## 本文
▬▬▬
2004年12月 EJインタビュー その3
出典: Eric Johnson Mailing List dd 03/JAN/2005
copyright: ericjohnson.com, 2004-2005
Interviewed by: Park Street, ej-l/ericjohnson.com
Original text transcribed by: Paula Beard, ericjohnson.com
「日本語文責: 山巻 由美子」
このインタビューは2004年12月4日に収録されました。
PS: Park Street(質問者。EJの親友、本家リストオーナー)
EJ: Eric Johnson(回答者。ご本尊)
=== その2より続く ===
- PS:
- 次の質問。「何枚売れたら成功だと思うか。また、
売れ行きが伸び悩んでいる場合、ツアーを増やし、広告に
力を入れるのか? 伸び悩む売れ行きをどうやって改善して
いくのか?」質問の一部は、マネジメントの決定次第だか
ら、君というよりむしろJoe(Priesnitz)の領域だな。
売れ行きは、経費とかけた時間によると思ってたんだが。
- EJ:
- 全くそうだよ。
- PS:
- Alien Love Child (Live and Beyond)はAh Via
MusicomやVenus Isleとは全く違って、制作時間が非常に
短縮されたよね。多分Souvenir並みか、それ以下だったろ
うと思うけど。広告宣伝にどれほど費やすかは、レコード
会社の決定によるところが大きいよな。君が本格的に関係
してる領域じゃない。ツアーの増加に関しては、ほんとは
こんな話をインタビューに入れたくはないんだが、君にど
こどこにギグに来てほしいって話は色々入ってきてるよ。
それで、「EJにそこでギグをやらせてくれ」と逆に言う
はめになるんだ。バンドがポンとそこに行けばギグが出来
るってもんじゃない。まず呼んでもらわなきゃならないん
だからね! (((((笑)))))
ところで、どこの国でプレイしたい?
- EJ:
- 欧州ツアーをやりたいんだ。
- PS:
- わかってるよ、でも欧州での出演契約をやってくれる
人が必要だってとこが鍵だね。
観光客としてフラッと行く
ような訳にはいかない.....しかもバンドと一緒じゃね!
とにかく出演契約を得られるかどうかが鍵だ。新しい市場
を開拓する場合、目玉商品が必要だよな。でも過去には、
レコード会社のサポートがあったりもしたんじゃないか?
それがどのアーティストにも有効かどうかは別としても。
君が例えばアルゼンチンの市場開拓をしようとしていて、
アルゼンチンツアーにに行くとしたら、相当の損失を出し
かねないだろう。
君を豪州に呼んだ人みたいに、君を市場
に導入したいと思ってるプロモータを見つけないといけな
いと思うんだが。Bette Midlerがまだ駆け出しの頃、最
初に契約したギャラでギグをやって、次回もその額のまま
で出演したんだ。ヒットが出て大物になっても、相変わら
ず同じギャラでやってたので、呼び屋の方は大儲けした。
▬▬▬
## 収集データ
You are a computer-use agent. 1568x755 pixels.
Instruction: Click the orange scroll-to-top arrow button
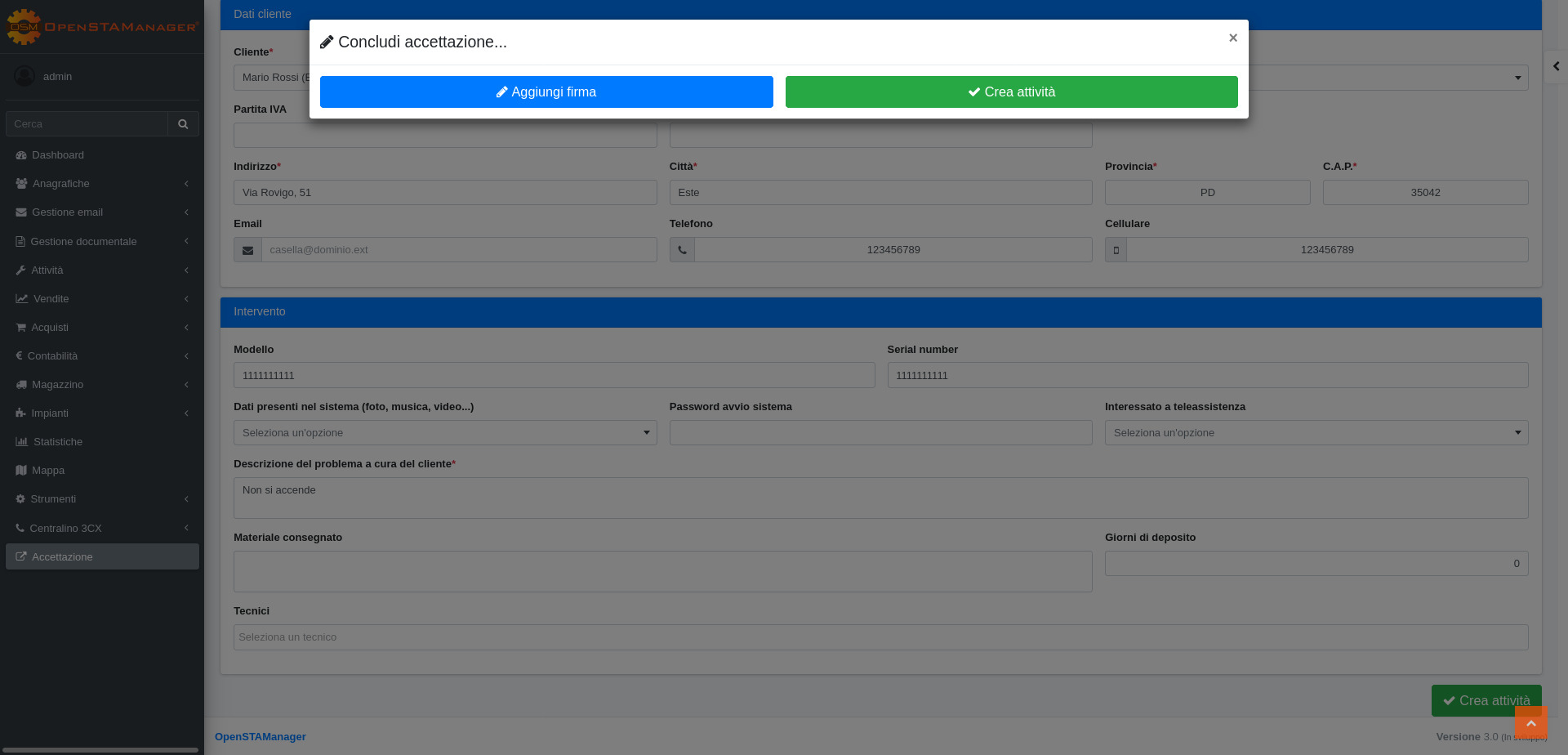pos(1530,723)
▬▬▬
## 設問 1
本文の「ところで、どこの国でプレイしたい?」から「レコード会社のサポートがあったりもしたんじゃないか?」までの範囲を、「欧州」を「ヨーロッパ」に置き換えて再掲せよ。
## 設問 2
本文によると、このインタビューが収録された日付はいつか。

## 解答結果 1
ところで、どこの国でプレイしたい?
- EJ:
- ヨーロッパツアーをやりたいんだ。
- PS:
- わかってるよ、でもヨーロッパでの出演契約をやってくれる
人が必要だってとこが鍵だね。
観光客としてフラッと行く
ような訳にはいかない.....しかもバンドと一緒じゃね!
とにかく出演契約を得られるかどうかが鍵だ。新しい市場
を開拓する場合、目玉商品が必要だよな。でも過去には、
レコード会社のサポートがあったりもしたんじゃないか?

## 解答結果 2
2004年12月4日